The Hamdan case is the first time the Court has considered the lawfulness of military commissions since World War II, and the first time since the Civil War it has faced arguments about whether the political branches can strip the Court of its power to decide a case it has already agreed to hear. Human Rights First has filed a series of amicus briefs in the Hamdan case and has been an active participant in the case – beginning with Hamdan’s pretrial hearings in the commissions at Guantanamo Bay through amicus briefing in the Supreme Court.
Said Pearlstein: “Guantanamo Bay has become an albatross around the neck of U.S. national security.

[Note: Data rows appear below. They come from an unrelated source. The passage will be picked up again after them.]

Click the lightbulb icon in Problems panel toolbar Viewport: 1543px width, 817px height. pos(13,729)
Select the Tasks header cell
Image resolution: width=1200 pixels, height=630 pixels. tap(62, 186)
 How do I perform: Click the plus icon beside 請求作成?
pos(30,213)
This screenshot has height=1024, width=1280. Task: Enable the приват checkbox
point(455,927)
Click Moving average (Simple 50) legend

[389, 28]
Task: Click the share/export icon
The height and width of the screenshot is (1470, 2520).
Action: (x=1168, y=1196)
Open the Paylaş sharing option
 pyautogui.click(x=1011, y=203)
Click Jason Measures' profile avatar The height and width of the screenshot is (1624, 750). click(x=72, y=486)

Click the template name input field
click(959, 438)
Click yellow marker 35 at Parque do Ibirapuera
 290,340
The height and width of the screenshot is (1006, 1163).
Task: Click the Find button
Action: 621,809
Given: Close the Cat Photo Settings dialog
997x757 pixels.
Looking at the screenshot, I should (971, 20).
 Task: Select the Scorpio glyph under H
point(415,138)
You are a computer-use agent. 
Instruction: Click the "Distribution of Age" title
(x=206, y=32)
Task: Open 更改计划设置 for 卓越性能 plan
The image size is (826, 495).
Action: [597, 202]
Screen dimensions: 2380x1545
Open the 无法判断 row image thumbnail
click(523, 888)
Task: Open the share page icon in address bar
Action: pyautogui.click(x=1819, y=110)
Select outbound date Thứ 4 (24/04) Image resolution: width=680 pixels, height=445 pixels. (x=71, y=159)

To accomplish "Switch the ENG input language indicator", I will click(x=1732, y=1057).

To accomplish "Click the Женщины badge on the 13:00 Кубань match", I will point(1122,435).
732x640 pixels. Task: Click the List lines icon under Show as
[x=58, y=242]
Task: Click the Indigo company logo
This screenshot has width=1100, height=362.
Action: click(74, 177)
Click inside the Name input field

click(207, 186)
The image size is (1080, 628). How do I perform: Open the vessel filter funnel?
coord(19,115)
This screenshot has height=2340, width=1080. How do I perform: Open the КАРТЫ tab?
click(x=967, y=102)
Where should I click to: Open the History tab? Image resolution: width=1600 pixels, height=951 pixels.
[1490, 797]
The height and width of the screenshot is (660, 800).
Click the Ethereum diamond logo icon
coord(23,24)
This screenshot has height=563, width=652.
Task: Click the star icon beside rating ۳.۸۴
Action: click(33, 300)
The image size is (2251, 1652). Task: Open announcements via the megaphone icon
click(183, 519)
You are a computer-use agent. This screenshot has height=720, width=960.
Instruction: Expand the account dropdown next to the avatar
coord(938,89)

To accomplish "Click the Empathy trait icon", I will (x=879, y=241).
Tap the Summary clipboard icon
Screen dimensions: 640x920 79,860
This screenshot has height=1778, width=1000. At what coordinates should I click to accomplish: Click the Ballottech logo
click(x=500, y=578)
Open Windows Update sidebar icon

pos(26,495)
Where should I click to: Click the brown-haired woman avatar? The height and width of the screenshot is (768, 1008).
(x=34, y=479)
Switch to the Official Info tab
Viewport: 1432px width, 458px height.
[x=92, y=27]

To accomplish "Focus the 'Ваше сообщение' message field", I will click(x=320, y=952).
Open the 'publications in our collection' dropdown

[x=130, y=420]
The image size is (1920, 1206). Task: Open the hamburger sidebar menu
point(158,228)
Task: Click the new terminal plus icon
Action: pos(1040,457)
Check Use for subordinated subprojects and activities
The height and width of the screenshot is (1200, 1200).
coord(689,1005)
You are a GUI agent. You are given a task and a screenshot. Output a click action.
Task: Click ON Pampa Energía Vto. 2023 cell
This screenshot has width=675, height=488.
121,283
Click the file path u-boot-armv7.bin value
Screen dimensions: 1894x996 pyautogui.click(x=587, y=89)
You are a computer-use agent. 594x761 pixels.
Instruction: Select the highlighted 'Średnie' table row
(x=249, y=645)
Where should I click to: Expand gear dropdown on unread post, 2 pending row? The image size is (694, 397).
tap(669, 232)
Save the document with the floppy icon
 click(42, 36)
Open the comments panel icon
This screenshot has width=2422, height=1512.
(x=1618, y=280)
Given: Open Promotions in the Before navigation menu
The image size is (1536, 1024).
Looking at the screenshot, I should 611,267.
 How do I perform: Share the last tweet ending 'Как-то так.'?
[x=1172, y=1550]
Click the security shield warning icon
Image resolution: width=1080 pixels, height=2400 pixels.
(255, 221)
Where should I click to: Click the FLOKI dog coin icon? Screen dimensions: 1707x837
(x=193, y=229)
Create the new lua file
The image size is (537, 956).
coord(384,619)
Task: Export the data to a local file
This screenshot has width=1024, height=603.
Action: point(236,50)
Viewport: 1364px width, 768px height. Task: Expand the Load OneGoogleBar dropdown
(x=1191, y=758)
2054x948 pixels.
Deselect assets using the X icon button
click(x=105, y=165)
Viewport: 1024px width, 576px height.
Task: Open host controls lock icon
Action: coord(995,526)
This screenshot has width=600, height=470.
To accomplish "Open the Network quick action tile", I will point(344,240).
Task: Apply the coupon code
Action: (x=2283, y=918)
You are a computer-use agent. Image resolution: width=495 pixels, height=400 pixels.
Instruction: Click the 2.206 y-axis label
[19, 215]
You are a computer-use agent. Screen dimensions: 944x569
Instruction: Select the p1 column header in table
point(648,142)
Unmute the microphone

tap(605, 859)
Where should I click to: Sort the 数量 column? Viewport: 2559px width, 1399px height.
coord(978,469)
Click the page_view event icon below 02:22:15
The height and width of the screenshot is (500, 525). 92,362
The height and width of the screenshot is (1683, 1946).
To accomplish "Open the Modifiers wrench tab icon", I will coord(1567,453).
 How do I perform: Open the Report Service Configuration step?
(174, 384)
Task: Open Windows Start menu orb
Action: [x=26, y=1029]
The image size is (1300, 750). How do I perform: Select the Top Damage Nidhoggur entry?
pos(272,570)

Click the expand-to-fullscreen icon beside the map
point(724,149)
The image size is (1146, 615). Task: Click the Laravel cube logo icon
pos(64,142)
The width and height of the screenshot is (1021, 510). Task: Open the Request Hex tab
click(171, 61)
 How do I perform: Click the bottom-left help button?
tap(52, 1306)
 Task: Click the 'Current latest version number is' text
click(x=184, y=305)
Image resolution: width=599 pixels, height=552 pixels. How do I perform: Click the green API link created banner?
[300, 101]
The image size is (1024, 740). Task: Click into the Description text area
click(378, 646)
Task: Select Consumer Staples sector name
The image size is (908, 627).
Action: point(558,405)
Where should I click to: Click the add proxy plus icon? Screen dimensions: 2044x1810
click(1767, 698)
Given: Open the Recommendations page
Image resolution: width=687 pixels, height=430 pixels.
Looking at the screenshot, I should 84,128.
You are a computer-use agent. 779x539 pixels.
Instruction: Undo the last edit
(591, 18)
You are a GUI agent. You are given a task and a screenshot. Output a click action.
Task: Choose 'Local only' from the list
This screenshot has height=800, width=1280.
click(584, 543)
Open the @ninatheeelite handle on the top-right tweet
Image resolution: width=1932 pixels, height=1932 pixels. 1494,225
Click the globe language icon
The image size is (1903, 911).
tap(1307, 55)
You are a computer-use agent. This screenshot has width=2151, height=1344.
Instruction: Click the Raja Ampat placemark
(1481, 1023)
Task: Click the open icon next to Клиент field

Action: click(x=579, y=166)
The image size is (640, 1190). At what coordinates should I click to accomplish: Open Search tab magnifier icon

Allowing the detention situation there to continue to fester, without serious review by the courts, serves neither the interests of justice, nor the interests of the United States.”
HRF’s latest brief argues that the military commissions are beyond the President’s statutory or constitutional authority because, among other things, they allow for the admission of evidence obtained under coercive interrogation. HRF welcomed the Administration’s announcement last night of a new rule excluding evidence obtained through torture from consideration by the Guantanamo military commissions, but noted it was a limited step. “The new rule falls far short of bringing the commissions into compliance with ordinary U.S. military justice standards or what’s permissible under U.S. constitutional or international law. These laws, with which any U.S. military tribunal must comply, require the exclusion of not only evidence gained under torture per se, but all evidence gained under unlawful coercion, including the kinds of cruel, inhuman and degrading treatment that has been documented at Guantanamo Bay and is now prohibited by the McCain law passed last year,” Pearlstein said.